The examination of the Service Discipline Acts that preceded this Armed Forces Bill suggested a number of areas, of varying significance, where changes are desirable. The rest of the Bill is devoted to these changes. They are generally designed to improve the working of the Service Discipline Acts, and thus to benefit those subject to them. Some of the provisions are minor — seeking to clarify areas of possible legal ambiguity, to rationalise various administrative or judicial procedures, or to rectify certain anomalies in the different Services —and I do not propose, unless noble Lords wish it in any particular instance, to discuss them in detail now. I would prefer, instead, to dwell on what are considered the more important provisions of the Bill.
I should like first to mention Clause 4 and Schedule 2, under which members of Queen Alexandra's Royal Nursing Service and of the Women's Royal Naval Service are to become fully subject to the Naval Discipline Act. For the first time they are included legally as members of "Her Majesty's Naval forces ". Their status will therefore broadly accord with that of their sister Services in the Army and the Royal Air Force. I hope noble Lords will agree that the QARNNS and WRNS, both of whom continue to perform a valuable and distinguished role, will benefit from these provisions.
In 1971 the Armed Forces Act made a significant change in the law. Under it the offence-making sections of the Army and Air Force Acts and of the Naval Discipline Act were made virtually identical. Thus the specific argument formerly used for the WRNS and QARNNS to retain their own voluntary codes —that is, because the Articles of War in the Naval Discipline Act were to harsh to be applied to women —no longer applies. We are therefore using the first opportunity since 1972 to make the appropriate changes.
Under the present disciplinary codes of the QARNNS and WRNS, their members can suffer from a number of disadvantages 874 as regards legal rights. For example, they lack the protection afforded by the Naval Discipline Act, having no immunity from trial in the civil courts for an offence that in substance may already have been dealt with administratively in the Service; and they currently have no statutory rgiht of complaint.

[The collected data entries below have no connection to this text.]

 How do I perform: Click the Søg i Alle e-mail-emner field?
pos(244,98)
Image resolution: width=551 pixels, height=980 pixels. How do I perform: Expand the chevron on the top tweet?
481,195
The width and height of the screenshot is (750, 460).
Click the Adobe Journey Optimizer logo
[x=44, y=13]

These disadvantages —other than those rehearsed on pages 32 to 33 of the Select Committee Report produced in another place —will disappear when the current provisions are enacted.

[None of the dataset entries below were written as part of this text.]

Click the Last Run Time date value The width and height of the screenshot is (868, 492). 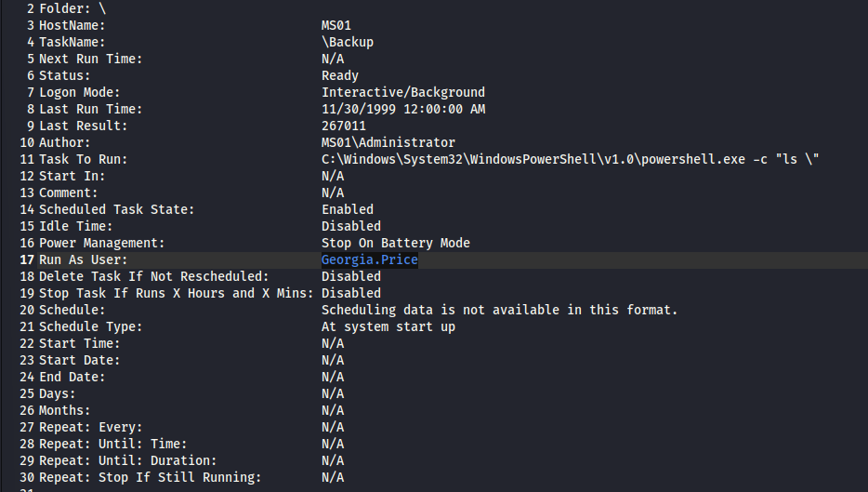(403, 110)
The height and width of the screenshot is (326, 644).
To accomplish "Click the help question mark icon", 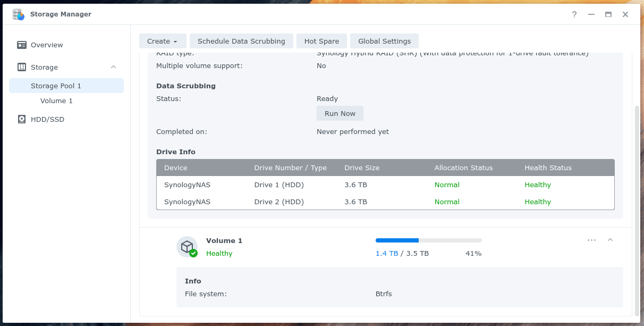I will click(574, 14).
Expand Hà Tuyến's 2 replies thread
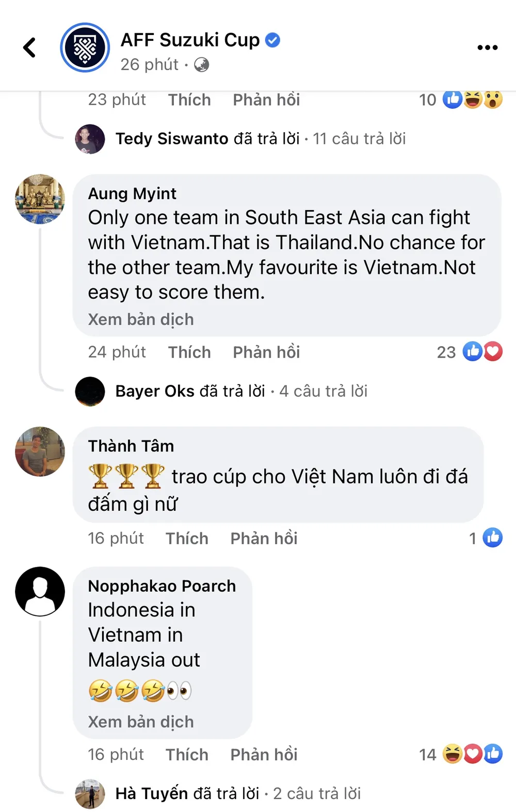This screenshot has width=516, height=812. (238, 793)
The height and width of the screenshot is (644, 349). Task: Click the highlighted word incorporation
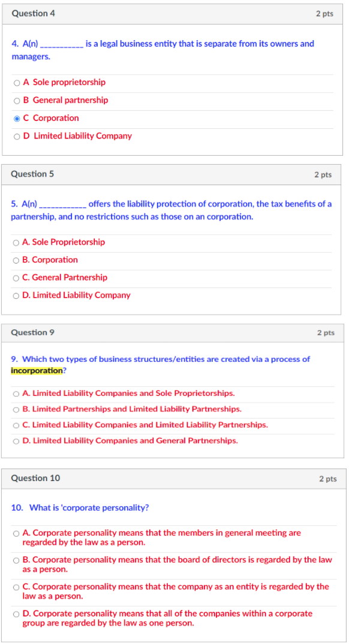pos(36,371)
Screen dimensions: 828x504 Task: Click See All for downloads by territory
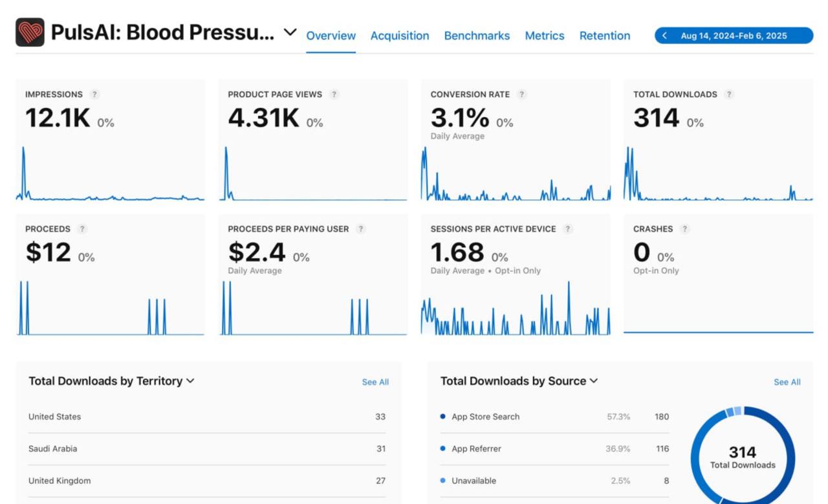[x=375, y=382]
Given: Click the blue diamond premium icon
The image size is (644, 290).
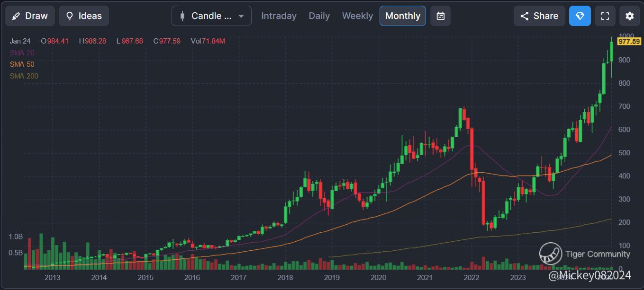Looking at the screenshot, I should [x=580, y=16].
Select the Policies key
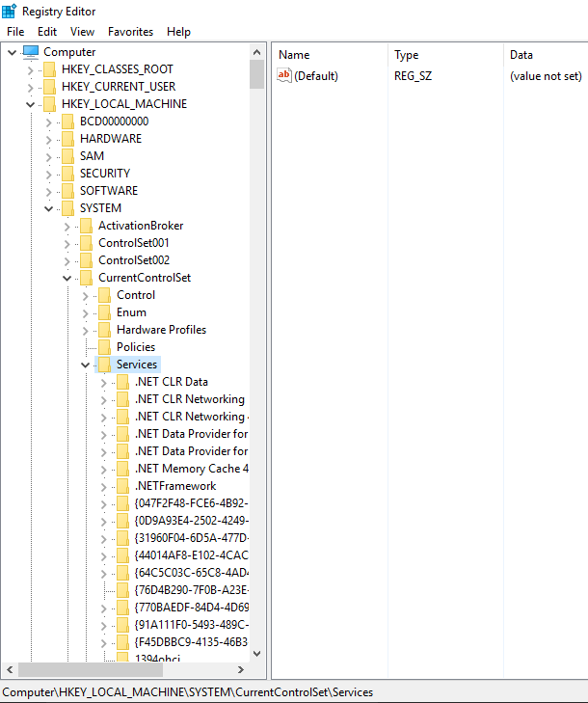The width and height of the screenshot is (588, 703). click(135, 347)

The proposals are in line with the results of the general review of the future of the WRNS that was completed last year. Noble Lords may be aware that last July the Parliamentary Under-Secretary of State for the Royal Navy said in another place:The WRNS continues to make an indispensable contribution to the efficient work of the Navy. Its role and organisation have recently been thoroughly reviewed. It has been decided that it should in future be more closely integrated into the naval Service, so sharing both the greater opportunities and the fuller obligations of such Service. We are actively considering what new jobs it could undertake, and we shall lay before Parliament proposals to bring it and the Queen Alexandra's Royal Naval Nursing Service — with all its fine traditions —within the ambit of the Naval Discipline Act. I believe this to be a logical and timely step which will bring the WRNS into line with the women of the two other Services." —[Official Report, Commons, 9/7/75; col. 552.]The present proposals are, as I say, in line with the greater opportunities my honourable friend was then speaking of. I would emphasise that they in no way go against the proud and illustrious traditions and history of the QARNNS and WRNS; they should rather be seen as a part of the continuing development of their notable contribution to the defence of the nation.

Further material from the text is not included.